§ **What to do**: Rewrite all of the data below, switching "Bold" to "Italic" and keeping everything else the same. Leave the pictures out of your answer.

----- Records provided

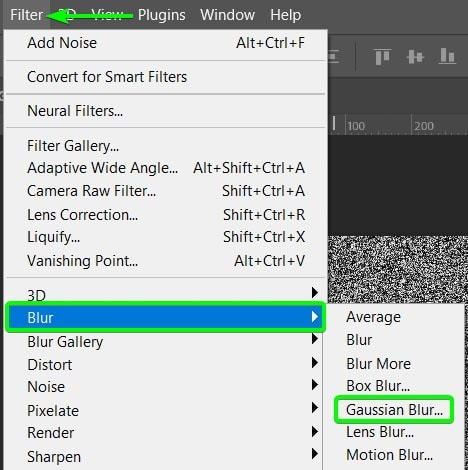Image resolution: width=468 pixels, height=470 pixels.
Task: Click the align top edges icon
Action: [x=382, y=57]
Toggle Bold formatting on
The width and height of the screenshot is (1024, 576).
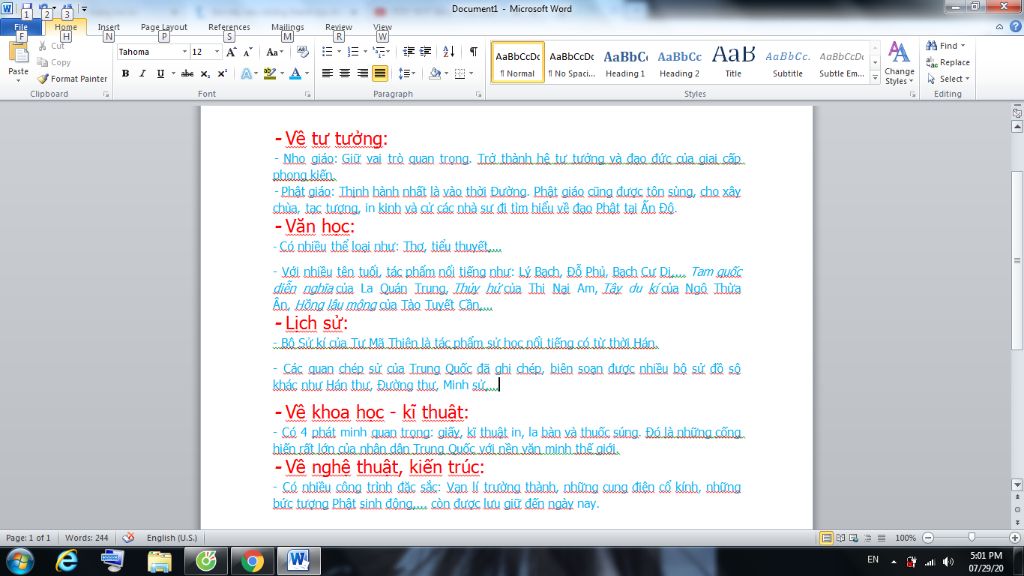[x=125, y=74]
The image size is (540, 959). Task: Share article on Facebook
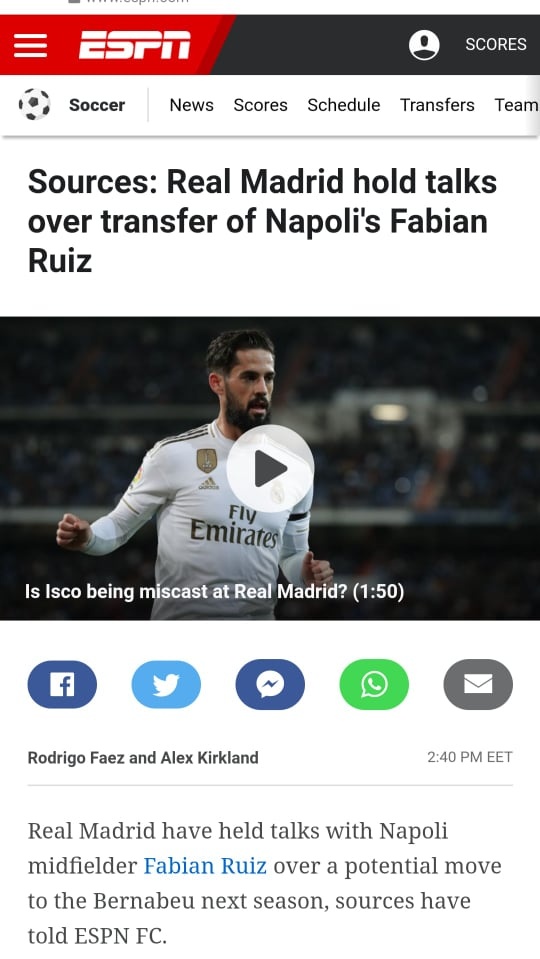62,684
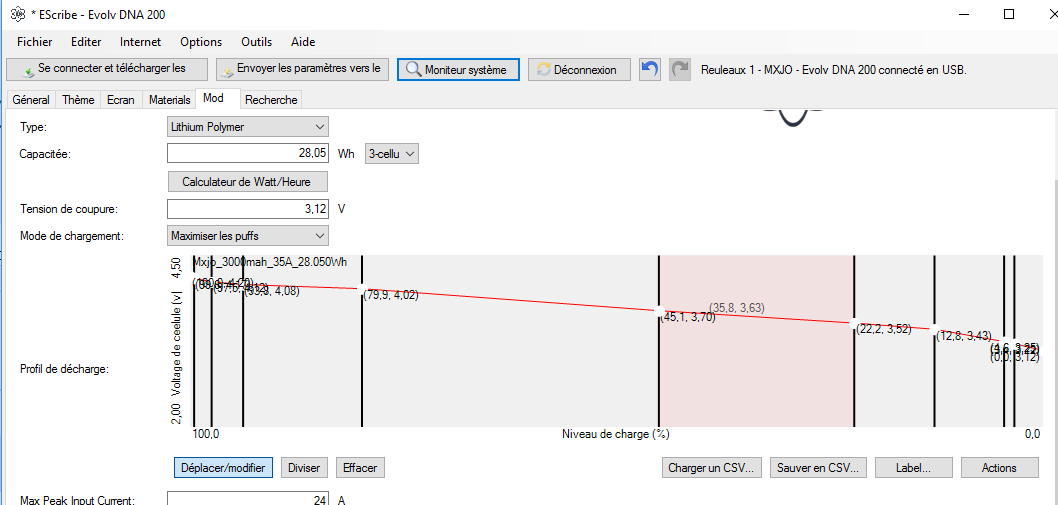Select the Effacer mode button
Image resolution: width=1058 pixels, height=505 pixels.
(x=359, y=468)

----------

§ **Result**:
Image resolution: width=468 pixels, height=470 pixels.
Task: Click the align top edges icon
Action: [x=382, y=57]
Toggle Italic formatting on
The width and height of the screenshot is (1024, 576).
[x=125, y=74]
The image size is (540, 959). Task: Share article on Facebook
62,684
Select the Effacer mode button
Image resolution: width=1058 pixels, height=505 pixels.
(x=359, y=468)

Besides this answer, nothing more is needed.